The multiple possible scenarios mean, unfortunately, that some paperwork is needed.   I know that in the case of my own Health Board (in the previous refund situations), there was an entire manual of standard forms and letters to try to deal with all eventualities.  Also, the Board wrote out to everybody affected - there was no question of them simply waiting for people to contact them or submit forms.

DaltonR,
I concur that the government attitude to this is wholly inconsistent with the attitude to AIB.  

However, 

"Politicians adopt contradictory self serving positions" 

is a headline which has long failed to surprise.  I wish I still had the ability to be annoyed about our politicians (and our journalists).  If the public doesn't have a properly developed and expressed sense of outrage, then we can hardly expect politicians and the media to have a properly developed sense of embarrassment at their own conduct.

regards.


----------



## daltonr (16 Dec 2004)

*Re: Nursing Home fees*

Brendan,

I'm not making a point one way or the other with regard to whether they should hand over their pension books.   
I'm pointing out a direct hypocricy between the governments reaction to the AIB FX issue and it's own actions on this issue.

The facts of the case as I understand them are that pensioners in Public beds in Nursing homes had their pension books taken away, and were given about €10 back to buy newspapers, confectionary etc.

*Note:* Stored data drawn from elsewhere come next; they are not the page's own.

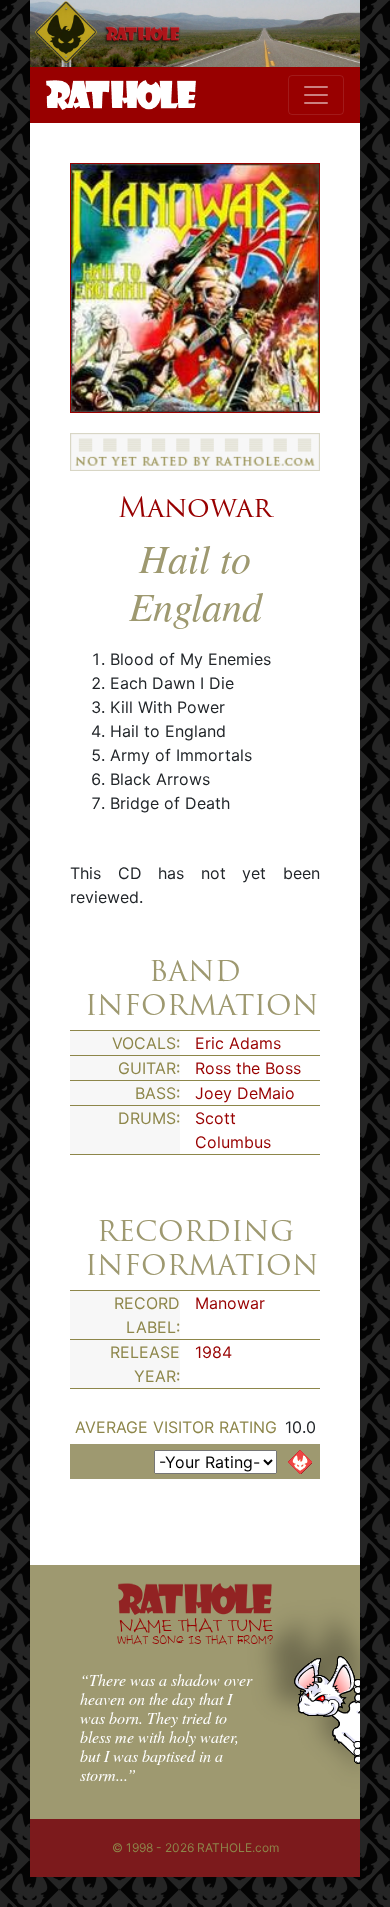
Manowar (195, 507)
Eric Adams (238, 1043)
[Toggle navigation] (316, 95)
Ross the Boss (248, 1068)
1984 (213, 1352)
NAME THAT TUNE (195, 1630)
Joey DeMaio (245, 1093)
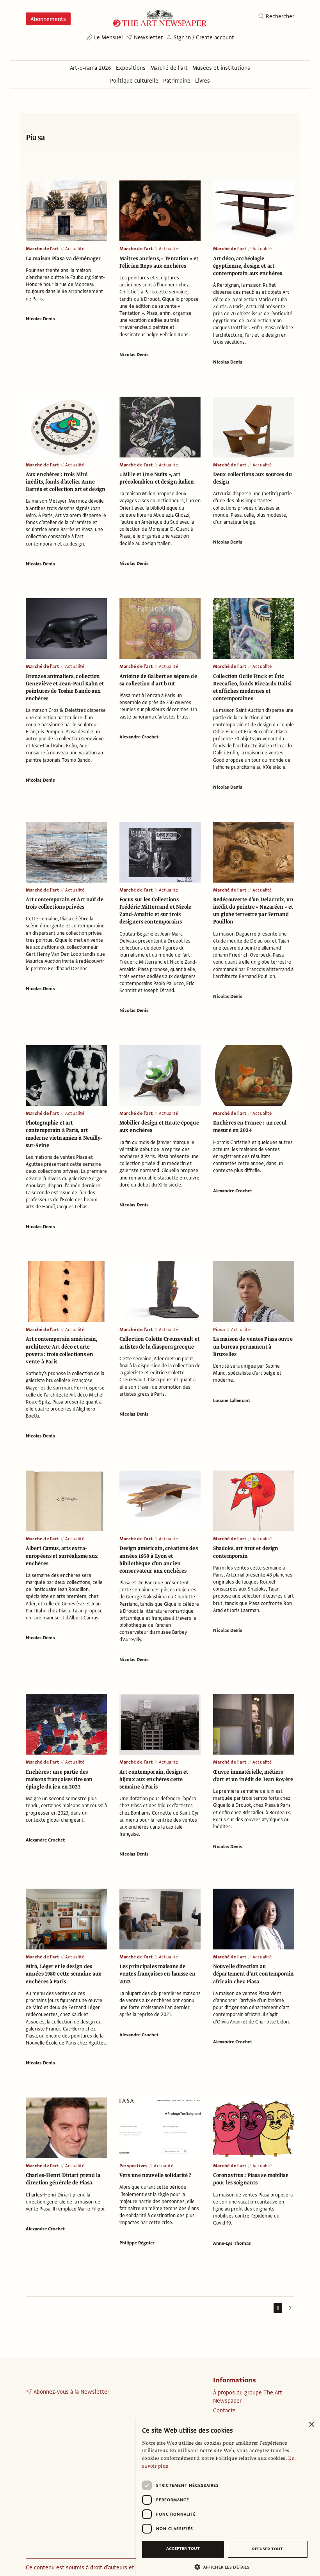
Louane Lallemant (231, 1400)
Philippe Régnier (137, 2243)
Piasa (219, 1329)
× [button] (311, 2425)
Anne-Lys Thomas (232, 2243)
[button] (225, 2567)
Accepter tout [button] (183, 2548)
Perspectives (133, 2166)
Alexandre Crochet (138, 737)
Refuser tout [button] (267, 2549)
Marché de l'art (42, 248)
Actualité (75, 248)
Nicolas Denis (40, 319)
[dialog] (228, 2496)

The government is happy with the practice, and they intend to continue doing it.  However, they messed up on the legislation and therefore the charges have been illegal up until now (the are trying to get ammending legislation through as quickly as possible to fix the problem).

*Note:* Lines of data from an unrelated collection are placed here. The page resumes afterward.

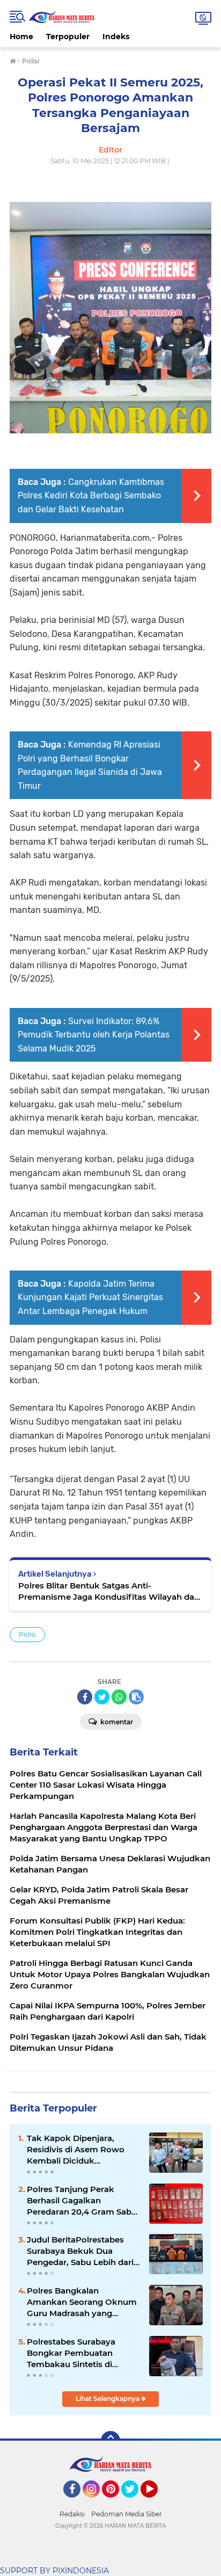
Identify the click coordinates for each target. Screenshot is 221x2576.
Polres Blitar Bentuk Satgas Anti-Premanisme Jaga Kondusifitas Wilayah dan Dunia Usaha (109, 1591)
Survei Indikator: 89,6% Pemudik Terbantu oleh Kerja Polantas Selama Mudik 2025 (94, 1035)
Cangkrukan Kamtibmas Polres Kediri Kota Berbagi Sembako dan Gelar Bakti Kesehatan (91, 495)
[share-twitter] (101, 1696)
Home (21, 36)
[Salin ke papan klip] (136, 1696)
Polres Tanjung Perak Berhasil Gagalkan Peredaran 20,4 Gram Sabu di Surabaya (82, 2200)
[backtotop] (110, 2440)
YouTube (156, 2502)
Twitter (134, 2502)
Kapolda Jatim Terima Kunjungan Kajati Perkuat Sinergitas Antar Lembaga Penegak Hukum (90, 1297)
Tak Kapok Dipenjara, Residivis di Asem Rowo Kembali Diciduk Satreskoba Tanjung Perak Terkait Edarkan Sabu (81, 2149)
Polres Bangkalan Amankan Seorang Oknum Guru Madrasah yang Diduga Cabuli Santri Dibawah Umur (82, 2302)
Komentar (116, 1722)
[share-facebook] (84, 1696)
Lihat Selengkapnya (108, 2398)
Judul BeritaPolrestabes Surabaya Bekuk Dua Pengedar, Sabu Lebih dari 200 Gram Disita (80, 2251)
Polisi (27, 1634)
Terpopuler (68, 36)
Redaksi (72, 2514)
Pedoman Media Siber (126, 2514)
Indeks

There is some evidence that this has been known about in the department for 2 years or more.  

The point is that AIB charged customers what it intended to charge them, and told them what it was charging.  The customers were free to shop around and would have found AIB to be the best value.  AIB's mistake was in the details it gave to IFSRA.

There couldn't be a more direct example of government and business doing the same thing.   The only differences are as follows:

1. The Bank immediately offered refunds with interest.  The government equivocated and finally came up with an offer of "up to" €2000.  Regardless of how much was taken.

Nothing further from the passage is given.